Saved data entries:

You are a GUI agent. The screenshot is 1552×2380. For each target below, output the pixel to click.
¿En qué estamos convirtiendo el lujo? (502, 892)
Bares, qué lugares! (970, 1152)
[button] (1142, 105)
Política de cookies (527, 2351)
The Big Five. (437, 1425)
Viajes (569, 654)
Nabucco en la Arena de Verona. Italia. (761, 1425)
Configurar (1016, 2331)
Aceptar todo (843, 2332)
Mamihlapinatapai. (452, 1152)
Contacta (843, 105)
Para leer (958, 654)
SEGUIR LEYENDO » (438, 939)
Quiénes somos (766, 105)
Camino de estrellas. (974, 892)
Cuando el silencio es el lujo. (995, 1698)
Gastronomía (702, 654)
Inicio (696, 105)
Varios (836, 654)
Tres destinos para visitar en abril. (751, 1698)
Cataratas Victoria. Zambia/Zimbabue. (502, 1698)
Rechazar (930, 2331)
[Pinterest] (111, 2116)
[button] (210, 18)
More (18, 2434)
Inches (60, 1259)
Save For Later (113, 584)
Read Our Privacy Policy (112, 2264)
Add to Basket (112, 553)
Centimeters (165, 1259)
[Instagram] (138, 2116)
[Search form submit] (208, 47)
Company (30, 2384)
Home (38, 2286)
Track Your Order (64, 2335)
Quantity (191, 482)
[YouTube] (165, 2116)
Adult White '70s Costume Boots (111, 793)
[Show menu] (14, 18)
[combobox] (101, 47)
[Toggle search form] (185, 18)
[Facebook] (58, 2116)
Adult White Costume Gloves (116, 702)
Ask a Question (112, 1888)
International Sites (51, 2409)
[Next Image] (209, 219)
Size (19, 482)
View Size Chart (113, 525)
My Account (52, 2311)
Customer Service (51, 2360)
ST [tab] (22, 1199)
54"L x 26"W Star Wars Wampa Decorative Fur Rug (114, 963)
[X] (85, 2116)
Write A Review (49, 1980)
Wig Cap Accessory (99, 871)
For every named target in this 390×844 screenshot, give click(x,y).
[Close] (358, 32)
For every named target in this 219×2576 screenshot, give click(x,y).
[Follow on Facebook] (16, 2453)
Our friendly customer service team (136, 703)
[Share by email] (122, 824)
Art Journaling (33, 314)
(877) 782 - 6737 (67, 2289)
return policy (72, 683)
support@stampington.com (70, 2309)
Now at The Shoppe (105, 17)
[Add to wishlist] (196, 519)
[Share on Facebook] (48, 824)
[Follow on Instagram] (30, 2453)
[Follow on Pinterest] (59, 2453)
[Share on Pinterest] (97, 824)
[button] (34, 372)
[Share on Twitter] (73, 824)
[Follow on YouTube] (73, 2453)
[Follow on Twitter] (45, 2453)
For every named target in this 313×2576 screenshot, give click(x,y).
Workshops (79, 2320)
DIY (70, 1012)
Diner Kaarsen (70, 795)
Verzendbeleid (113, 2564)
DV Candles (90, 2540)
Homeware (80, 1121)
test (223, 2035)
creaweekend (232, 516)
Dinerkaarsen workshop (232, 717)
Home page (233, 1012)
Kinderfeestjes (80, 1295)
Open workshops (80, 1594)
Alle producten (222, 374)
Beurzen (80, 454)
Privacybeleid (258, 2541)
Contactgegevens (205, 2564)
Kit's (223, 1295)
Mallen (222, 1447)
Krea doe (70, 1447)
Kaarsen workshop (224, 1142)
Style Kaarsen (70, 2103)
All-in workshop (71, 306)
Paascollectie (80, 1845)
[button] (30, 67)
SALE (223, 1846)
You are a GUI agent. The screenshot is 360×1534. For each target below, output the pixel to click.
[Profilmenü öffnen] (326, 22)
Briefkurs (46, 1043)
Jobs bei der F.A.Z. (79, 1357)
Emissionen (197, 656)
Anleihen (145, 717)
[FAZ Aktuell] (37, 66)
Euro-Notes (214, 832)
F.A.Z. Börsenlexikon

▸ **Exercise brief**
Number of lines above containing "lujo": give it, with no other text.

▸ **Exercise solution**
2